**Exercise aim:** Please return every line in the following data that includes the string "profile".

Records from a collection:
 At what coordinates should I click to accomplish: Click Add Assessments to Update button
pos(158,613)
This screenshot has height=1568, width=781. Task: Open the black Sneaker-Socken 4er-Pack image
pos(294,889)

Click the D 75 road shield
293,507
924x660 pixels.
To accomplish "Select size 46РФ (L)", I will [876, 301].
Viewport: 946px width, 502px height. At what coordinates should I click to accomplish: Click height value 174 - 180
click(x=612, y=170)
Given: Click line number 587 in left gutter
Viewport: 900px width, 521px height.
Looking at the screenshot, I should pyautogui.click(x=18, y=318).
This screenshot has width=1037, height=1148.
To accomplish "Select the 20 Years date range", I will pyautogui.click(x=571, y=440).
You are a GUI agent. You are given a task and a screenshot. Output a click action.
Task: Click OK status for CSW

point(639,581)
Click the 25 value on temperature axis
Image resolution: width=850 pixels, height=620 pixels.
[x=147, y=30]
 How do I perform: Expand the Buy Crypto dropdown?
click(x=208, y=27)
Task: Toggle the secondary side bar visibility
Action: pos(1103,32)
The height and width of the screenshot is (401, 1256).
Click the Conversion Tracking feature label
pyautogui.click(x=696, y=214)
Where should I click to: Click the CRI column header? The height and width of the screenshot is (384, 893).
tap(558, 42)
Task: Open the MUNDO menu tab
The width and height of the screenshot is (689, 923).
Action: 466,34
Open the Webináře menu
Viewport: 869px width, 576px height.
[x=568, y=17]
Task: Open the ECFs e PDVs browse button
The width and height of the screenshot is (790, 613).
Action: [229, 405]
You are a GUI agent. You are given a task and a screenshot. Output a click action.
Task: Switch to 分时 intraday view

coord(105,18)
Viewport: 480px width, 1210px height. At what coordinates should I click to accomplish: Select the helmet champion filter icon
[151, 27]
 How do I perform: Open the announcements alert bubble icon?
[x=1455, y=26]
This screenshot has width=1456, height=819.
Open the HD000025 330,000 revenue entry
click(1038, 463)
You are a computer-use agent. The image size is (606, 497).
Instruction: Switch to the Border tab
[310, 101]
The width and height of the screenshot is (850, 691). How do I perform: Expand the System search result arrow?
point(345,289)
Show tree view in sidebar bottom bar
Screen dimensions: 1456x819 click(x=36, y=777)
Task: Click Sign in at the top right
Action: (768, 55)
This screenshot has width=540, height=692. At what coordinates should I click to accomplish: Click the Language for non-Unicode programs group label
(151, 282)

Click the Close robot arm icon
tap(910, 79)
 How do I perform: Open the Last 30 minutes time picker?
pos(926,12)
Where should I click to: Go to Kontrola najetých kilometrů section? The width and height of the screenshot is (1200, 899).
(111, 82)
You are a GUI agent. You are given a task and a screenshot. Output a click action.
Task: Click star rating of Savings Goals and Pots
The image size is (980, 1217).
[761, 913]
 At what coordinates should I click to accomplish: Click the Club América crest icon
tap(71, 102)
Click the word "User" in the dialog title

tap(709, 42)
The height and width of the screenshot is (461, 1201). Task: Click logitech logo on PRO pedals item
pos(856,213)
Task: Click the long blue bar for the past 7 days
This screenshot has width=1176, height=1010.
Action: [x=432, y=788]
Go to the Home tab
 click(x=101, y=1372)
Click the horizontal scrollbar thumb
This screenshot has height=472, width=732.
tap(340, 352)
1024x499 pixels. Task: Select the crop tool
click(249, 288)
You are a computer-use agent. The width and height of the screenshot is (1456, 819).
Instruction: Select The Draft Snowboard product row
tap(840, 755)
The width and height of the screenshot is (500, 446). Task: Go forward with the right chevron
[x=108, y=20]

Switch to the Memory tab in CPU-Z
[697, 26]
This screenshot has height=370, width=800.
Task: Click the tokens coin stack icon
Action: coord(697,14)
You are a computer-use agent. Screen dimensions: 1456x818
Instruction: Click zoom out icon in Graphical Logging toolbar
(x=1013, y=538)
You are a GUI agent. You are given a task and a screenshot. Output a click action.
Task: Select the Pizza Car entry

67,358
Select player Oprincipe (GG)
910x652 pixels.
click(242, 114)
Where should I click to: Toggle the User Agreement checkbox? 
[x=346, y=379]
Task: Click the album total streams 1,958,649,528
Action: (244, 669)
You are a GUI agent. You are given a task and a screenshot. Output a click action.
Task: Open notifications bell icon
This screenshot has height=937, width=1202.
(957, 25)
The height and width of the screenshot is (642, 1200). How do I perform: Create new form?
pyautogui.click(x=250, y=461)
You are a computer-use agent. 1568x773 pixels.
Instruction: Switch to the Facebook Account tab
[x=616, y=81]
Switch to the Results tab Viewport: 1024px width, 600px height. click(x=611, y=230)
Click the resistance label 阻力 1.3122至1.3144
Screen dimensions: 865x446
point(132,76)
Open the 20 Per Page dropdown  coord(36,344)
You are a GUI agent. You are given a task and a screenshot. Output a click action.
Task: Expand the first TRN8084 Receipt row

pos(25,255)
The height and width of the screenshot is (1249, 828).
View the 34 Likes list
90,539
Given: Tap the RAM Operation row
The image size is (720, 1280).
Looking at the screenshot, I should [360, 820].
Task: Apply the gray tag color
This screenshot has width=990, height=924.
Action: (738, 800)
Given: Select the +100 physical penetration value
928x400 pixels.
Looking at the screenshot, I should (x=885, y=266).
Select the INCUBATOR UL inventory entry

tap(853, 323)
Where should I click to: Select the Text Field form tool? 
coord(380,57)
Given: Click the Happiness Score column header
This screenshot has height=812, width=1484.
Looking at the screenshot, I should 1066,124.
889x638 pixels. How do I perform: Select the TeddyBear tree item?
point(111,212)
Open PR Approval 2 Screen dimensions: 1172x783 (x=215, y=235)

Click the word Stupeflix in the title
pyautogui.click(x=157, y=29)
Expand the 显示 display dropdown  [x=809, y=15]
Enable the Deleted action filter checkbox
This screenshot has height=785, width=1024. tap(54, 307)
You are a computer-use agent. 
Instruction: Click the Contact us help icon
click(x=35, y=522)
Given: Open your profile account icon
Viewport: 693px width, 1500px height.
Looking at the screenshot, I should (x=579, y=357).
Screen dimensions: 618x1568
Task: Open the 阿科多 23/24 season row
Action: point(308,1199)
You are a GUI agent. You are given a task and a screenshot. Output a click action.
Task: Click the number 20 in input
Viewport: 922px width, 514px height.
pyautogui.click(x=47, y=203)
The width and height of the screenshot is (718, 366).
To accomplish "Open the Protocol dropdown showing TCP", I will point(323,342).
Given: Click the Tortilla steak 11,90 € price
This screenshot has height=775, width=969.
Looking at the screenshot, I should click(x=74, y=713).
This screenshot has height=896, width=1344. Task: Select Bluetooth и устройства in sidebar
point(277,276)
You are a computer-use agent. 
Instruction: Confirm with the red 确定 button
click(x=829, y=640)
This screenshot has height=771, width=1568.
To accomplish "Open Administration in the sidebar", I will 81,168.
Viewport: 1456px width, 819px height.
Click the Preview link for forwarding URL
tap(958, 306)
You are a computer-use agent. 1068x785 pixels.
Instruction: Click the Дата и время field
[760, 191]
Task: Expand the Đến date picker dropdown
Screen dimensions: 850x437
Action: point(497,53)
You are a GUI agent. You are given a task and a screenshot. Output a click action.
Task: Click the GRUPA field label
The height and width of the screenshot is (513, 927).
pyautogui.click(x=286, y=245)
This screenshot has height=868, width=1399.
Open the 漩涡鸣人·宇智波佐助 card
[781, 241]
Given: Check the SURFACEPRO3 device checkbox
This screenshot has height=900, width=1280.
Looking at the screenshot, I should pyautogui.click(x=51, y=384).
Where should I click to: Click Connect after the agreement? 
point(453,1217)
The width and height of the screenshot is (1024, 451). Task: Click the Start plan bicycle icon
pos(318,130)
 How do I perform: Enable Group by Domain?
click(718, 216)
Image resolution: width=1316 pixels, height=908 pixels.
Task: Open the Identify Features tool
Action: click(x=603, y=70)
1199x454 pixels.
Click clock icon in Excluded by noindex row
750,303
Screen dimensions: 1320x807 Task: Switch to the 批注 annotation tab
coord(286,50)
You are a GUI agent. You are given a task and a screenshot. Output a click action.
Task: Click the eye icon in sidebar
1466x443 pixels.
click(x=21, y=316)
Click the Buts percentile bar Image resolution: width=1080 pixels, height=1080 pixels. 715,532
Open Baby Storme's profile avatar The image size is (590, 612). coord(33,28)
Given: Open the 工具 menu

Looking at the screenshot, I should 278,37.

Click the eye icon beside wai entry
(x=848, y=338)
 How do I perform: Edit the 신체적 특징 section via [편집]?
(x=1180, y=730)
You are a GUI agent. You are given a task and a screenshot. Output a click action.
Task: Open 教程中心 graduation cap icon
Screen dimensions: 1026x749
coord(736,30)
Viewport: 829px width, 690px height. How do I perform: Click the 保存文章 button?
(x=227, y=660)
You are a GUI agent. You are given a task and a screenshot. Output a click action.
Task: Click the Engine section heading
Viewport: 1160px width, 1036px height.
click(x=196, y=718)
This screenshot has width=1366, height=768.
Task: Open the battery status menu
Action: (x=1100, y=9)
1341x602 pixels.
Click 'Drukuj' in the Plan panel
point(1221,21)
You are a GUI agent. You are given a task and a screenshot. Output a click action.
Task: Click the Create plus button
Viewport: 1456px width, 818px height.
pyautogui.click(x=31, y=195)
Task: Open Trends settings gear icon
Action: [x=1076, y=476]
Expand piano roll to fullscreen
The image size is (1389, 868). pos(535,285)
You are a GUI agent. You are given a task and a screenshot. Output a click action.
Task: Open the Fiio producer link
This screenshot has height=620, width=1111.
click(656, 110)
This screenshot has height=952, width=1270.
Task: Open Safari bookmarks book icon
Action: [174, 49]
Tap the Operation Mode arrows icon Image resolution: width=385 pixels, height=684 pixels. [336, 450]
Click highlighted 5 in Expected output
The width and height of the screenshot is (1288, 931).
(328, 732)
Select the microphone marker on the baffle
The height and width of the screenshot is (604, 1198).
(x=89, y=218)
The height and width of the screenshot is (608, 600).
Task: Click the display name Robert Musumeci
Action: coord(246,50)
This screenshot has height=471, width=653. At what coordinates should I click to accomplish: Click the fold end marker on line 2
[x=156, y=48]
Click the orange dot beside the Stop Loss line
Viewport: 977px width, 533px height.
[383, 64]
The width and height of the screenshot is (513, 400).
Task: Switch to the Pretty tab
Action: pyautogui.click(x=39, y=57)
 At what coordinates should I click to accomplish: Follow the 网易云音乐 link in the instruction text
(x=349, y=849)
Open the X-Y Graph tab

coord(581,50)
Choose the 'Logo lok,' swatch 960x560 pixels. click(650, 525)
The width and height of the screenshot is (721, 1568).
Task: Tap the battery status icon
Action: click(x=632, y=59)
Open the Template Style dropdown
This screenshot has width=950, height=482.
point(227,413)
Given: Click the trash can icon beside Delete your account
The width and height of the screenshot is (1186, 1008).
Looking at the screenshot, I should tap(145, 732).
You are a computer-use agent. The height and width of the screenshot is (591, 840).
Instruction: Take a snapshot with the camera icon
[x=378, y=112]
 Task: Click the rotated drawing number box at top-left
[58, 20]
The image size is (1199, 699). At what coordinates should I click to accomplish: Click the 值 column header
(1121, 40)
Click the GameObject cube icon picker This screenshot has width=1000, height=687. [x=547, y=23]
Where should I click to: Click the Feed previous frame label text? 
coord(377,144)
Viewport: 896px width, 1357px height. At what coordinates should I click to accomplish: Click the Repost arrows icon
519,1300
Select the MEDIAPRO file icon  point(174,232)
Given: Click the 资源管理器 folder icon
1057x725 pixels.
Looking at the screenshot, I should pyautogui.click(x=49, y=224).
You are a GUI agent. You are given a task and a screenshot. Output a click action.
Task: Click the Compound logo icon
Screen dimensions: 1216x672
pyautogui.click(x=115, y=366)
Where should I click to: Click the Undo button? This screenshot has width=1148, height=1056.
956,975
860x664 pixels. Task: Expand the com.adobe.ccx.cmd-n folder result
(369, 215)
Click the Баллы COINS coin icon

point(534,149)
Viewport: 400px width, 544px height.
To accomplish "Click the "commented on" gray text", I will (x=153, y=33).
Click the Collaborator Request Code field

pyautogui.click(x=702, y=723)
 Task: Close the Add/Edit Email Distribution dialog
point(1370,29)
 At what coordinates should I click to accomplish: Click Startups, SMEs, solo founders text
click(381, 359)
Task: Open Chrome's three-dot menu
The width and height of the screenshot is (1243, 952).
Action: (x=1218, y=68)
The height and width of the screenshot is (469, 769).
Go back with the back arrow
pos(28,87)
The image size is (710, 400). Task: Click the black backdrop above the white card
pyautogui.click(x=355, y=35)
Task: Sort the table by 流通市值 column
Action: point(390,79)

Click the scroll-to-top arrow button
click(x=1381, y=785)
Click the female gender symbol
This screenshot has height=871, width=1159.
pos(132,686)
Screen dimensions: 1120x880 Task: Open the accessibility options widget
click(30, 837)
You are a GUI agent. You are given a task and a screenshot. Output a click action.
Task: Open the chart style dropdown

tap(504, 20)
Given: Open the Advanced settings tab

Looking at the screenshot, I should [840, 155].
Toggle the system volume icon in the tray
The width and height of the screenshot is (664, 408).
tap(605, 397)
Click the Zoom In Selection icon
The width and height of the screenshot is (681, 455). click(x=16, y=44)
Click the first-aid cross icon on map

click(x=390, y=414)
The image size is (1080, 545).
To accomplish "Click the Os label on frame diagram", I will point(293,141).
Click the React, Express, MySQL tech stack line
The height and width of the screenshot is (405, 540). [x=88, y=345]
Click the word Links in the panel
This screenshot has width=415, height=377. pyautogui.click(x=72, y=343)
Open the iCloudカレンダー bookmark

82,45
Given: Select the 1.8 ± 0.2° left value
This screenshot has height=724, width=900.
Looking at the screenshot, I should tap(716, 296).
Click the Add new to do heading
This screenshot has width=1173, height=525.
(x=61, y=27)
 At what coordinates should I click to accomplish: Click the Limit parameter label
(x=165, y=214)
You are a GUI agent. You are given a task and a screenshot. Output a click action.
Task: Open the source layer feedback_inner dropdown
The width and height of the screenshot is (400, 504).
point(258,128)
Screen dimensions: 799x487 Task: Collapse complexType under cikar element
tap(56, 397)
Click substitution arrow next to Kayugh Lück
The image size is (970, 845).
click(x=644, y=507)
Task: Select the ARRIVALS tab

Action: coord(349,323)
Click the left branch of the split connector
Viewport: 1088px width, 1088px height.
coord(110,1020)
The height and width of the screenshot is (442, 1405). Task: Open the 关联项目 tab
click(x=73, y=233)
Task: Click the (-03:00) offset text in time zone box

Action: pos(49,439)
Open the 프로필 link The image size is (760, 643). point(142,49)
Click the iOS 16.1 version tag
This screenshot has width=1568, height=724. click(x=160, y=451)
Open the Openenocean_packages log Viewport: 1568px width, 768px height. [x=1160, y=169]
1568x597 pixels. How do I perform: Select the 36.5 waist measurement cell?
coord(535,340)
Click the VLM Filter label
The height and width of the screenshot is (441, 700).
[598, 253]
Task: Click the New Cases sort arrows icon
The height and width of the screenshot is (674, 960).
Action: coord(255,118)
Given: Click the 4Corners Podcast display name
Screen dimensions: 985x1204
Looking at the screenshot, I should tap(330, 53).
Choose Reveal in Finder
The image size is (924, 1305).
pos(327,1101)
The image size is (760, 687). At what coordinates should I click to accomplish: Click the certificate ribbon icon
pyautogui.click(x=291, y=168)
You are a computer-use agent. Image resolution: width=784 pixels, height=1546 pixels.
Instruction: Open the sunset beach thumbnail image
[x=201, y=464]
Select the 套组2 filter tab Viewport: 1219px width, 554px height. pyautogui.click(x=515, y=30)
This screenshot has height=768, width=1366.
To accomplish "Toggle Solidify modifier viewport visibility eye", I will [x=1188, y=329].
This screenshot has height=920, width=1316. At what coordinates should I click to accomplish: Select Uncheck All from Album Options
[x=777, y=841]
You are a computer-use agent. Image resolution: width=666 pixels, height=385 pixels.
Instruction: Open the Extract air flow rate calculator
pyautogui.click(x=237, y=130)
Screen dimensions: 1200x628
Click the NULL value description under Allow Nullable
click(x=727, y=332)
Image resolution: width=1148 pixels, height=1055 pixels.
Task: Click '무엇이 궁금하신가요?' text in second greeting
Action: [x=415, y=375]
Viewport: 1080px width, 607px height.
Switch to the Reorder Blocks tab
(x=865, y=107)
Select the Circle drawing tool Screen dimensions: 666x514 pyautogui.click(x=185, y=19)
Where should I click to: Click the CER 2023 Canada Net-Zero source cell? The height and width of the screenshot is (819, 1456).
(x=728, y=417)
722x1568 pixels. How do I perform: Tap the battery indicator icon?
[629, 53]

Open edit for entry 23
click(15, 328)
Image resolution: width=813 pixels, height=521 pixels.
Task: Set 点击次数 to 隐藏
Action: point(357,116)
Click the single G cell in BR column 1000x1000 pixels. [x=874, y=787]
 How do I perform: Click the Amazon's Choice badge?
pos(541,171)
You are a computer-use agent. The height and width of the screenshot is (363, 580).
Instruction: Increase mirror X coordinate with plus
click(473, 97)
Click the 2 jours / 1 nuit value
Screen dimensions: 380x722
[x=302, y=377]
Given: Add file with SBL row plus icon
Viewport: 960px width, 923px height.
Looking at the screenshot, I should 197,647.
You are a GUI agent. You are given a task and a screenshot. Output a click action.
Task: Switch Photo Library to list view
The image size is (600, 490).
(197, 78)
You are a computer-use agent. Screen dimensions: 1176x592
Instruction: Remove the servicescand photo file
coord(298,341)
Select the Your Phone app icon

**Finished task:**
Given: Open your profile account icon
Open Baby Storme's profile avatar The image size is (590, 612). coord(33,28)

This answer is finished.